As the Scheme unfolds and progresses, difficulties of various kinds will be encountered. There will be administrative, executive and financial difficulties, among others. But the knottiest of them all is the financial difficulty. Even, this, like the other two can and ought to be tackled vigorously and solved,
The country has enough manpower and financial resources to cope with its social and economic problems including in particular the introduction of free education at all levels. But of course it all depends on what we regard as national priorities, and on how our resources are husbanded and deployed for the greatest good of all our people without any discrimination whatsoever.
In this connection, it is imperative that all the relevant arguments should be mustered and directed with unrelenting and unabating persistence, at the “densely-compacted intellect” of the Federal Government to the end that it may awaken to the very urgent need for promoting the immediate introduction of free education at all levels, free health care, integrated rural development, and full employment of our human resources throughout the country.

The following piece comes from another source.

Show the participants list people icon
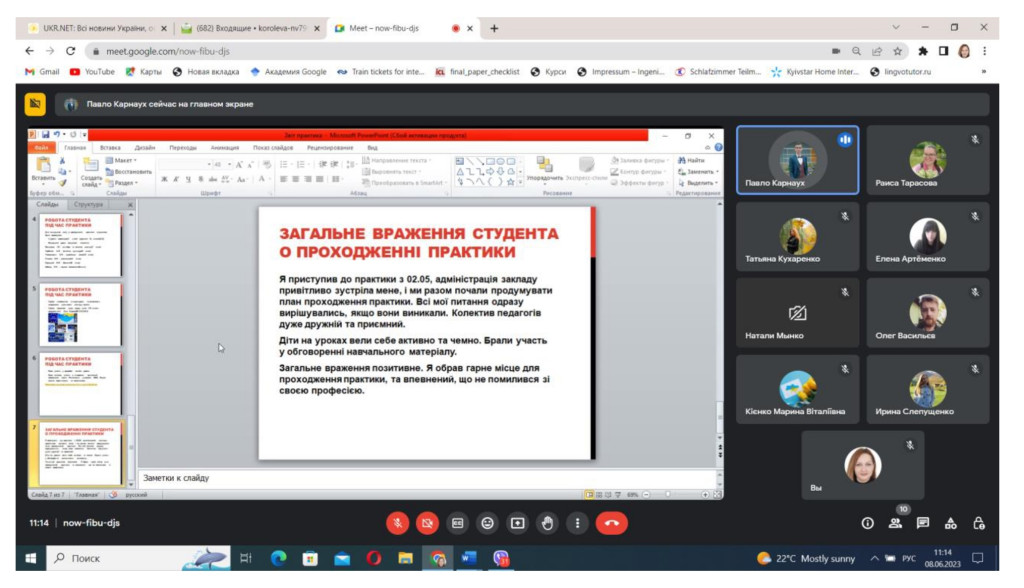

There is one and only one primary and over-riding objective which all the twenty Governments in our Federation, and all the leaders in the country must recognise: it is the full development and full employment of every Nigerian citizen, This objective, to the exclusion of any other, deserves to be given first priority in all our national endeavours. Any policy or programme which relegates this objective to the second place is sure to come to grief, and to fail woefully in its bid to advance our economic development, and to promote social justice and political stability.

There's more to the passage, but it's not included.